(Beginning of Provided text)
- They are allowing an “above-the-line” deduction for up to $300 in charitable contributions for taxpayers who do not itemize deductions in 2020.
- Removing the AGI limit on individual itemized cash deductions for charitable contributions in 2020.
- The CARES Act creates a new type of loan for the United States Small Business Administration (the “SBA”) to administer. Unlike the disaster loans currently available through the SBA, these loans are potentially forgivable up to 100% of the principal amount borrowed. Additionally, unlike the disaster loans, these forgivable loans are not tied directly to establishing losses suffered during the national disaster. Please visit the Small Business Administration website for more information (https://www.sba.gov/). Generally, the amount of the loan is capped at the lesser of $10 million or 2.5 times the average monthly payroll costs incurred in the one-year period before the date of the loan. Payroll costs include salary/wages/tips, sick/family leave/PTO, severance payments, group health benefits (including insurance premiums), retirement benefits, and state or local taxes assessed on employee compensation. However, for any employee who is paid more than $100,000 salary, only the amount up to $100,000 (prorated for the covered period) is calculated into the number. The amount of the loan that is forgivable is the sum of the payroll costs, mortgage interest payment, rent, and utilities incurred or paid by the borrower during the 8-week period beginning on the loan origination date. Any portion of the loan that is forgiven is excluded from taxable income.
(End of Provided text)
(Beginning of Stored data)
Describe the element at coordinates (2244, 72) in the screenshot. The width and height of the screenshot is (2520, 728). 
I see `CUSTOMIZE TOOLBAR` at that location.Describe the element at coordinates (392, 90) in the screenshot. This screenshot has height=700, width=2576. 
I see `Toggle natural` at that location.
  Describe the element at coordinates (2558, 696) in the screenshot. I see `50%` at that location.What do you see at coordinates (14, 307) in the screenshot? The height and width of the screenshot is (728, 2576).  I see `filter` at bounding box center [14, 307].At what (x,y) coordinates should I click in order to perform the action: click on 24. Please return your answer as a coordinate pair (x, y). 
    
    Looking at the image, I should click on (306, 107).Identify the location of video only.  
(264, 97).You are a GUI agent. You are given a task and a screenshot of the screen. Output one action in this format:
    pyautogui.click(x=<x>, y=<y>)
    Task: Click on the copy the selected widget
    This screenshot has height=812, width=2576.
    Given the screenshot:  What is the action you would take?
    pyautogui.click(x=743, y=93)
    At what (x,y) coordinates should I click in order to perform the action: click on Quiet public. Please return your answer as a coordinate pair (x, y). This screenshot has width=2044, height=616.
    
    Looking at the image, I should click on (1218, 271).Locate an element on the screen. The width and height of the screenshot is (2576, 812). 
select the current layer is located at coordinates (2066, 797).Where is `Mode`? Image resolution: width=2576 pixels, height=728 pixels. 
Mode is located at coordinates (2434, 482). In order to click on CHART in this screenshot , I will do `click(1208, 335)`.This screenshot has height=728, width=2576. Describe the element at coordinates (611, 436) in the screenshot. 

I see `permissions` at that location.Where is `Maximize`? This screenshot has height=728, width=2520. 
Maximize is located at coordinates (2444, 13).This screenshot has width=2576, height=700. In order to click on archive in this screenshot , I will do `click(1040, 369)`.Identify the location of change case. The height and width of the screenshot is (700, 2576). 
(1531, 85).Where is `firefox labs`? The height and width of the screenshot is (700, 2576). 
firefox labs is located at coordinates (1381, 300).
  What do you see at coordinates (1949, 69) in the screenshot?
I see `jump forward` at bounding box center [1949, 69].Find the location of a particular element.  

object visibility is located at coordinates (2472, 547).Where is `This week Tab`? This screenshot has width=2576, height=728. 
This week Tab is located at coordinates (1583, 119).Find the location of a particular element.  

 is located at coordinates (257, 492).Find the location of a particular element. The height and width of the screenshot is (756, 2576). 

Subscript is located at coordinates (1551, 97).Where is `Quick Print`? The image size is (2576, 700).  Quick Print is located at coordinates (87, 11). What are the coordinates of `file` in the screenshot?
(End of Stored data)
• Work order 1
Please list every category of expense that the CARES Act passage counts as payroll costs.
• Work order 2
Write what comes next in the CARES Act passage, picking up after its last sentence.

• Answer 1
- Salary, wages, and tips
- Sick leave, family leave, and PTO
- Severance payments
- Group health benefits, including insurance premiums
- Retirement benefits
- State or local taxes assessed on employee compensation

• Answer 2
- Businesses, nonprofits, and veterans’ organizations and tribunal concerns with less than 500 employees are eligible. The loan program is even available to sole proprietors, independent contractors, and self-employed individuals (subject to additional requirements).
- The CARES Act also creates a new grant program under the SBA’s Office of Disaster Assistance to provide quick relief for applications awaiting processing of SBA Economic Injury Disaster Loans (“EIDL”). Loan applicants can get up to $10,000 to cover immediate payroll, mortgage, rent, and other specified expenses. This grant does not have to be repaid. A business that receives an EIDL can apply for, or refinance its EIDL into, the forgivable loan product.
- Employers can suspend payment requirements for the 6.2% employer portion of Social Security taxes from the date of enactment through the end of 2020, with half the balance due by the end of 2021, and the other half due by the end of 2022.
- Certain employers may receive a payroll tax credit of as much as $5,000 per employee for wages (and health benefits) paid after March 12, 2020, and before January 1, 2021. Businesses fully or partially suspended in 2020 due to government orders associated with COVID-19 or that experienced a significant decline in gross receipts (or that is a tax-exempt organization) may be eligible to receive this refundable employment tax credit.
- The Tax Cuts and Jobs Act limited net operating loss deductions. The CARES Act has amended those provisions to allow net operating losses incurred in 2018, 2019, and 2020 to be fully deductible, without the 80% limitation. The net operating losses from 2018, 2019, and 2020 are also allowed to now be carried back five years to allow businesses to claim refunds of taxes paid in prior years.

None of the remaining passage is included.